I woke up this morning and it was almost like we had never left home, there was snow everywhere, but then I remembered something was different, maybe because I had woken up in a room with 6 other girls or because there was a definite level of excitement for the unknown of the upcoming day. After breakfast and Mass we went to “Pray the City.” It was a known experience for me because I was here in Rochester last year for Headlights, but it was still wonderful to be able to do it again, and a different Sister led it this year so it was a whole new experience. In “Praying the City” we went to everybody’s service sites for the week, Nazareth Academy, Day Star, St. Peter’s Soup Kitchen, Hope Hall, Nativity Prep, and St. Joseph’s Neighborhood Center. At each stop we learned a little about each service site and prayed over the people who would be serving there. We also drove through Rochester and once again my eyes were really opened by seeing the poverty that was so common throughout the city. Sister Marilyn talked to us a little bit about the history that surrounded the places we drove through and about some of the problems each little community faced. We came back from “Praying the City” and had some time to relax and play games. After dinner, which was fabulous (I can’t express how nice it is to have a home cooked meal at a table with friends) we went and had reflection time with the Sisters. We all shared a little bit about why we had chosen to come on Headlights and what we were looking forward to, and some of the things I heard were truly inspiring. I am really looking forward to growing in my faith and in relationship with the people around me. We begin at our service sites tomorrow and I cannot wait to see what’s in store for us this year.

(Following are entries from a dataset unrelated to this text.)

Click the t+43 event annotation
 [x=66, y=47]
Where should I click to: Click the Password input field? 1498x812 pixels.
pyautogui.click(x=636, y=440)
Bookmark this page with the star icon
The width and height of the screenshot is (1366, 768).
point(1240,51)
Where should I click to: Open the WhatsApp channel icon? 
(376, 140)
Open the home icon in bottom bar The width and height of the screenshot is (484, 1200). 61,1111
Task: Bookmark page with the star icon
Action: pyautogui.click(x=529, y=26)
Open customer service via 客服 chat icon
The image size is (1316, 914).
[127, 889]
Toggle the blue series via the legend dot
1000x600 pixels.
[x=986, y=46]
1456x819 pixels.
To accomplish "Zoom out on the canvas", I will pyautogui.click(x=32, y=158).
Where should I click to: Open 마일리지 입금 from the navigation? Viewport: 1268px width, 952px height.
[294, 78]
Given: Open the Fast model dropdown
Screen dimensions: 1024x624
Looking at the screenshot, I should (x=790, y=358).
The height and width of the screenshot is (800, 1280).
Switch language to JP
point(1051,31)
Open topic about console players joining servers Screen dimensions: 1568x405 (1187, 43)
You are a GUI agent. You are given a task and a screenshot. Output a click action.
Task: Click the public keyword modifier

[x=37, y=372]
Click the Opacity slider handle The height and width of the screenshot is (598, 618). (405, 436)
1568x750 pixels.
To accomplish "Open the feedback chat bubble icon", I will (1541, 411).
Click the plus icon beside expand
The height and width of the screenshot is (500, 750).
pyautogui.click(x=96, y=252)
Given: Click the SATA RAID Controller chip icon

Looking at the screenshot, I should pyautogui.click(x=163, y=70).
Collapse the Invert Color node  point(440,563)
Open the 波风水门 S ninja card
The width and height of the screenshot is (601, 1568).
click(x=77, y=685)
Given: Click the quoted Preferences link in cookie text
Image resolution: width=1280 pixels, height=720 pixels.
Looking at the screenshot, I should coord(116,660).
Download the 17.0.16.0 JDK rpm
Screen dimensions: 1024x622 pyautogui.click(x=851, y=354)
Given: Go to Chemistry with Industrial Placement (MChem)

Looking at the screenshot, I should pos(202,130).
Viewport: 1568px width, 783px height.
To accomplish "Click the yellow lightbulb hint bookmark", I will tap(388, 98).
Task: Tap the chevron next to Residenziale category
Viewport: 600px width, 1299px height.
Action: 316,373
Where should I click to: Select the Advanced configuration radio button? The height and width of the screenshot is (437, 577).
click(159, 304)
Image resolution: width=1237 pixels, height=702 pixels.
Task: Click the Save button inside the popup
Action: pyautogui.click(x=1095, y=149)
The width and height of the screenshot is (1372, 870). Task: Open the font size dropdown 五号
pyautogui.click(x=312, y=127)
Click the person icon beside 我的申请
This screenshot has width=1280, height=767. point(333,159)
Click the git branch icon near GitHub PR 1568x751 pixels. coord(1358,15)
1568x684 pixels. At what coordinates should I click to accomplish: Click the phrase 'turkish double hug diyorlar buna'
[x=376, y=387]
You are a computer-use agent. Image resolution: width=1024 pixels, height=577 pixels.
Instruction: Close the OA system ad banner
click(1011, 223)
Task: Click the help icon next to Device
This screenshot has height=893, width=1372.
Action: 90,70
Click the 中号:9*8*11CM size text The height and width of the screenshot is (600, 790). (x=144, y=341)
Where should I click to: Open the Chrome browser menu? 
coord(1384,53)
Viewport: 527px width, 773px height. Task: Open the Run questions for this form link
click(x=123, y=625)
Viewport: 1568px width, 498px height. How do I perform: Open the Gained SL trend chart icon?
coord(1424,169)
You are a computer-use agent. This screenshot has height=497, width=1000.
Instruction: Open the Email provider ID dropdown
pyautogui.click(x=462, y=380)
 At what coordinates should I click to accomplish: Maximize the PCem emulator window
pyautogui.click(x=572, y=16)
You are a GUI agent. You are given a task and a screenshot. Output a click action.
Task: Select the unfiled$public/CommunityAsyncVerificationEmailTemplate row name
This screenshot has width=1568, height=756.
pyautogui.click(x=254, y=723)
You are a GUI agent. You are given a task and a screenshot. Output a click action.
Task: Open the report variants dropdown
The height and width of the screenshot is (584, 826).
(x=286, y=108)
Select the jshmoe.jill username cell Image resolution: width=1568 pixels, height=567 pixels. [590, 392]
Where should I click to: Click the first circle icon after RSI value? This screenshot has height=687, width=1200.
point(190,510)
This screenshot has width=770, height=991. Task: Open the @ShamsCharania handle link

Thank you all for your prayers and support, keep reading to see what the week shapes up to be for each of us.
Love you and thanks again.
After a long day of travel, one that started well before dawn in Helena and came to an end well after dark in Rochester, our team of 14 arrived at the home of the Sisters of Saint Joseph in Rochester. We were greeted at the airport by Sisters Marilyn and Donna and the short bus with ample space for luggage. The short drive to our home for the week allowed us to share stories of the day and the sisters their first impressions of their excited guests for the week. Our treat upon arrival wasn’t just a warm meal made up of pasta and bread, but their amazing ability to remember our names so quickly. Smiles abounded, from our group traveling over 2,000 miles and eager to serve, and from the sisters, who have another group of Carroll students visiting for the thirteenth consecutive year.
Our team is appreciative of many things today, for safe travels, for good fellowship, for this experience, and for our gracious hosts Donna, Marilyn, Lorraine, Beth and Julia. We pray for the Kansas City Headlights cohort as they continue their travels on Sunday. We’re looking forward to sharing more in the coming days.